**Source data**
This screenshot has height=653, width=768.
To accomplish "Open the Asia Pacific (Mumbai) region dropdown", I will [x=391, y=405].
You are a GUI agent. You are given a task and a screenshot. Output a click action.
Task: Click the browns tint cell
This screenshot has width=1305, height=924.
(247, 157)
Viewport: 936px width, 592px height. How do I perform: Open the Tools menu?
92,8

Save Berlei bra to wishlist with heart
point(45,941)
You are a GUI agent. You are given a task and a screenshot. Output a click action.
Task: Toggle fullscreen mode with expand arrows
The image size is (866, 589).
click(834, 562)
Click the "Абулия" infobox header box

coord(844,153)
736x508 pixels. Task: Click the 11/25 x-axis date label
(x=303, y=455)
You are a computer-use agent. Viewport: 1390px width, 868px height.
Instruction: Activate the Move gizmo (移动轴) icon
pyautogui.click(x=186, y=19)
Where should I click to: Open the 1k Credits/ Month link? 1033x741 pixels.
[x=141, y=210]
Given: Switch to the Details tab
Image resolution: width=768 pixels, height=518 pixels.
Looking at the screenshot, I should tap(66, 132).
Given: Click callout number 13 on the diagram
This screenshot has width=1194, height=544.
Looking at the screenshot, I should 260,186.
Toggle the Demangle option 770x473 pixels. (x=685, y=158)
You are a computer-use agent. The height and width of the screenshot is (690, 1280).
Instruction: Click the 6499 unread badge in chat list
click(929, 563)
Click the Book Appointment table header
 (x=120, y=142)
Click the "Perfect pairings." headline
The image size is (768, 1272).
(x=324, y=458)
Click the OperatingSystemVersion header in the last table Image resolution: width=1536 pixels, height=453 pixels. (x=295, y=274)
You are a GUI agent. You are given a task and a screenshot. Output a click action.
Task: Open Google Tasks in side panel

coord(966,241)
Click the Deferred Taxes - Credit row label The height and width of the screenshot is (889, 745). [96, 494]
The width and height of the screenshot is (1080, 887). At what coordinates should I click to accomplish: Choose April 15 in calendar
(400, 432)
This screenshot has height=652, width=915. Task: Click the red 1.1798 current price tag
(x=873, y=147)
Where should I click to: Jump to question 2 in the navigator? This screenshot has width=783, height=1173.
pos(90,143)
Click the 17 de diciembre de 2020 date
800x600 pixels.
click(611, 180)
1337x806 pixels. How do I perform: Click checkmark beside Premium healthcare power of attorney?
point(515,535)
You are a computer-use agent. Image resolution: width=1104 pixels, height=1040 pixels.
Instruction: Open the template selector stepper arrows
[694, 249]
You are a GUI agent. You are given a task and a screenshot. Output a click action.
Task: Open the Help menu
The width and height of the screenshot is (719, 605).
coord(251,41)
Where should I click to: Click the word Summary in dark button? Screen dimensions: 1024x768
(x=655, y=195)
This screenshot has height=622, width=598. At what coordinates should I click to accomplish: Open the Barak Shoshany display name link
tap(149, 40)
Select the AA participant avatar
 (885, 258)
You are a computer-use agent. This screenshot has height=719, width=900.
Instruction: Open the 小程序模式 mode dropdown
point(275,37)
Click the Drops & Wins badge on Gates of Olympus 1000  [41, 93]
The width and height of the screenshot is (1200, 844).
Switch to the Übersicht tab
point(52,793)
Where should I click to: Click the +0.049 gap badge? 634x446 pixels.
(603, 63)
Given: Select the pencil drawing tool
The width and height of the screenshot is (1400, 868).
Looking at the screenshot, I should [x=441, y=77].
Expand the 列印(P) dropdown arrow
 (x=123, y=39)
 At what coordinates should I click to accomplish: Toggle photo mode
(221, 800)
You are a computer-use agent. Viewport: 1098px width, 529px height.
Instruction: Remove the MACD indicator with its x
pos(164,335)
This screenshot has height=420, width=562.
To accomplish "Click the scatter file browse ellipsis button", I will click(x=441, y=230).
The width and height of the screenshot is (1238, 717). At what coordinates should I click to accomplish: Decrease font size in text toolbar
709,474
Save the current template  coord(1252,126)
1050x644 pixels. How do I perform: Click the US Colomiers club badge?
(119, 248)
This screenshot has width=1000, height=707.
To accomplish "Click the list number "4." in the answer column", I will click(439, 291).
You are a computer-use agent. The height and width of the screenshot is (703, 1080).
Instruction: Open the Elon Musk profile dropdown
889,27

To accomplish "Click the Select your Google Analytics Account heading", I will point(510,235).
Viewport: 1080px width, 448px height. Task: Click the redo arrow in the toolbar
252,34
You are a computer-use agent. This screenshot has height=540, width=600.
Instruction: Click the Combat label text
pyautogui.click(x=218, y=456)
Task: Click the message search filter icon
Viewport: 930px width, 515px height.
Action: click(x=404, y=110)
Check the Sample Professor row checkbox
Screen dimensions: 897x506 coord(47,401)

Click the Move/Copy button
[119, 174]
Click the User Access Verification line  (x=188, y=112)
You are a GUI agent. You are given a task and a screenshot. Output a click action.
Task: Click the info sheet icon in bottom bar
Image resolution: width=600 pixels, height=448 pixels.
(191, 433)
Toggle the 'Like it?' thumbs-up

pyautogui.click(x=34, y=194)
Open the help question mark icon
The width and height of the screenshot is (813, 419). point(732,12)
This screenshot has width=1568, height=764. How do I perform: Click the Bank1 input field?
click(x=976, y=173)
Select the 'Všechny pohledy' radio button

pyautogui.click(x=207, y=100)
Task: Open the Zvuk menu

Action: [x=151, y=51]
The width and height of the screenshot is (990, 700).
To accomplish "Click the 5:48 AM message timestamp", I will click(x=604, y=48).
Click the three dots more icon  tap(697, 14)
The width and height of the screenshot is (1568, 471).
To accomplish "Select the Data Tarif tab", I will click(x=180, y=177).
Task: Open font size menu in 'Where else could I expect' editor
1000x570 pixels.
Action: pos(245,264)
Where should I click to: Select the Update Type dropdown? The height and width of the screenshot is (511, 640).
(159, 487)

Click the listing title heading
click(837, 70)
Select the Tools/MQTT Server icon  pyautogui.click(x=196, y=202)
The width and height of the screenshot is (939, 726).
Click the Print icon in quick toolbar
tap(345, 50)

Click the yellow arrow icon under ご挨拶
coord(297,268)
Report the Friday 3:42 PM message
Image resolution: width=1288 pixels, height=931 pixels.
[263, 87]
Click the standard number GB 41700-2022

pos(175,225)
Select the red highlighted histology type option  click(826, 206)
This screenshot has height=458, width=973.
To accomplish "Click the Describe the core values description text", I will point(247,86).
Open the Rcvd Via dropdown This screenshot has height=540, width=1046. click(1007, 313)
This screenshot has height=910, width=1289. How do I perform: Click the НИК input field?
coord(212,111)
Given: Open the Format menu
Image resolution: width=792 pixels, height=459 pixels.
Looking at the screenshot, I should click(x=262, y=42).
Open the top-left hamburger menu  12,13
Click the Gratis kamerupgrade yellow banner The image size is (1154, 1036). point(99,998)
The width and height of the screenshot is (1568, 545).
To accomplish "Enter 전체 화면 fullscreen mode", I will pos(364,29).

**Exercise**
The data above should be returned in full, exactly as written.

**Result of this task**
This screenshot has height=653, width=768.
To accomplish "Open the Asia Pacific (Mumbai) region dropdown", I will [x=391, y=405].
You are a GUI agent. You are given a task and a screenshot. Output a click action.
Task: Click the browns tint cell
This screenshot has width=1305, height=924.
(247, 157)
Viewport: 936px width, 592px height. How do I perform: Open the Tools menu?
92,8

Save Berlei bra to wishlist with heart
point(45,941)
You are a GUI agent. You are given a task and a screenshot. Output a click action.
Task: Toggle fullscreen mode with expand arrows
The image size is (866, 589).
click(834, 562)
Click the "Абулия" infobox header box

coord(844,153)
736x508 pixels. Task: Click the 11/25 x-axis date label
(x=303, y=455)
You are a computer-use agent. Viewport: 1390px width, 868px height.
Instruction: Activate the Move gizmo (移动轴) icon
pyautogui.click(x=186, y=19)
Where should I click to: Open the 1k Credits/ Month link? 1033x741 pixels.
[x=141, y=210]
Given: Switch to the Details tab
Image resolution: width=768 pixels, height=518 pixels.
Looking at the screenshot, I should tap(66, 132).
Given: Click callout number 13 on the diagram
This screenshot has width=1194, height=544.
Looking at the screenshot, I should 260,186.
Toggle the Demangle option 770x473 pixels. (x=685, y=158)
You are a computer-use agent. The height and width of the screenshot is (690, 1280).
Instruction: Click the 6499 unread badge in chat list
click(929, 563)
Click the Book Appointment table header
 (x=120, y=142)
Click the "Perfect pairings." headline
The image size is (768, 1272).
(x=324, y=458)
Click the OperatingSystemVersion header in the last table Image resolution: width=1536 pixels, height=453 pixels. (x=295, y=274)
You are a GUI agent. You are given a task and a screenshot. Output a click action.
Task: Open Google Tasks in side panel

coord(966,241)
Click the Deferred Taxes - Credit row label The height and width of the screenshot is (889, 745). [96, 494]
The width and height of the screenshot is (1080, 887). At what coordinates should I click to accomplish: Choose April 15 in calendar
(400, 432)
This screenshot has height=652, width=915. Task: Click the red 1.1798 current price tag
(x=873, y=147)
Where should I click to: Jump to question 2 in the navigator? This screenshot has width=783, height=1173.
pos(90,143)
Click the 17 de diciembre de 2020 date
800x600 pixels.
click(611, 180)
1337x806 pixels. How do I perform: Click checkmark beside Premium healthcare power of attorney?
point(515,535)
You are a computer-use agent. Image resolution: width=1104 pixels, height=1040 pixels.
Instruction: Open the template selector stepper arrows
[694, 249]
You are a GUI agent. You are given a task and a screenshot. Output a click action.
Task: Open the Help menu
The width and height of the screenshot is (719, 605).
coord(251,41)
Where should I click to: Click the word Summary in dark button? Screen dimensions: 1024x768
(x=655, y=195)
This screenshot has height=622, width=598. At what coordinates should I click to accomplish: Open the Barak Shoshany display name link
tap(149, 40)
Select the AA participant avatar
 (885, 258)
You are a computer-use agent. This screenshot has height=719, width=900.
Instruction: Open the 小程序模式 mode dropdown
point(275,37)
Click the Drops & Wins badge on Gates of Olympus 1000  [41, 93]
The width and height of the screenshot is (1200, 844).
Switch to the Übersicht tab
point(52,793)
Where should I click to: Click the +0.049 gap badge? 634x446 pixels.
(603, 63)
Given: Select the pencil drawing tool
The width and height of the screenshot is (1400, 868).
Looking at the screenshot, I should [x=441, y=77].
Expand the 列印(P) dropdown arrow
 (x=123, y=39)
 At what coordinates should I click to accomplish: Toggle photo mode
(221, 800)
You are a computer-use agent. Viewport: 1098px width, 529px height.
Instruction: Remove the MACD indicator with its x
pos(164,335)
This screenshot has height=420, width=562.
To accomplish "Click the scatter file browse ellipsis button", I will click(x=441, y=230).
The width and height of the screenshot is (1238, 717). At what coordinates should I click to accomplish: Decrease font size in text toolbar
709,474
Save the current template  coord(1252,126)
1050x644 pixels. How do I perform: Click the US Colomiers club badge?
(119, 248)
This screenshot has width=1000, height=707.
To accomplish "Click the list number "4." in the answer column", I will click(439, 291).
You are a computer-use agent. The height and width of the screenshot is (703, 1080).
Instruction: Open the Elon Musk profile dropdown
889,27

To accomplish "Click the Select your Google Analytics Account heading", I will point(510,235).
Viewport: 1080px width, 448px height. Task: Click the redo arrow in the toolbar
252,34
You are a computer-use agent. This screenshot has height=540, width=600.
Instruction: Click the Combat label text
pyautogui.click(x=218, y=456)
Task: Click the message search filter icon
Viewport: 930px width, 515px height.
Action: click(x=404, y=110)
Check the Sample Professor row checkbox
Screen dimensions: 897x506 coord(47,401)

Click the Move/Copy button
[119, 174]
Click the User Access Verification line  (x=188, y=112)
You are a GUI agent. You are given a task and a screenshot. Output a click action.
Task: Click the info sheet icon in bottom bar
Image resolution: width=600 pixels, height=448 pixels.
(191, 433)
Toggle the 'Like it?' thumbs-up

pyautogui.click(x=34, y=194)
Open the help question mark icon
The width and height of the screenshot is (813, 419). point(732,12)
This screenshot has width=1568, height=764. How do I perform: Click the Bank1 input field?
click(x=976, y=173)
Select the 'Všechny pohledy' radio button

pyautogui.click(x=207, y=100)
Task: Open the Zvuk menu

Action: [x=151, y=51]
The width and height of the screenshot is (990, 700).
To accomplish "Click the 5:48 AM message timestamp", I will click(x=604, y=48).
Click the three dots more icon  tap(697, 14)
The width and height of the screenshot is (1568, 471).
To accomplish "Select the Data Tarif tab", I will click(x=180, y=177).
Task: Open font size menu in 'Where else could I expect' editor
1000x570 pixels.
Action: pos(245,264)
Where should I click to: Select the Update Type dropdown? The height and width of the screenshot is (511, 640).
(159, 487)

Click the listing title heading
click(837, 70)
Select the Tools/MQTT Server icon  pyautogui.click(x=196, y=202)
The width and height of the screenshot is (939, 726).
Click the Print icon in quick toolbar
tap(345, 50)

Click the yellow arrow icon under ご挨拶
coord(297,268)
Report the Friday 3:42 PM message
Image resolution: width=1288 pixels, height=931 pixels.
[263, 87]
Click the standard number GB 41700-2022

pos(175,225)
Select the red highlighted histology type option  click(826, 206)
This screenshot has height=458, width=973.
To accomplish "Click the Describe the core values description text", I will point(247,86).
Open the Rcvd Via dropdown This screenshot has height=540, width=1046. click(1007, 313)
This screenshot has height=910, width=1289. How do I perform: Click the НИК input field?
coord(212,111)
Given: Open the Format menu
Image resolution: width=792 pixels, height=459 pixels.
Looking at the screenshot, I should click(x=262, y=42).
Open the top-left hamburger menu  12,13
Click the Gratis kamerupgrade yellow banner The image size is (1154, 1036). point(99,998)
The width and height of the screenshot is (1568, 545).
To accomplish "Enter 전체 화면 fullscreen mode", I will pos(364,29).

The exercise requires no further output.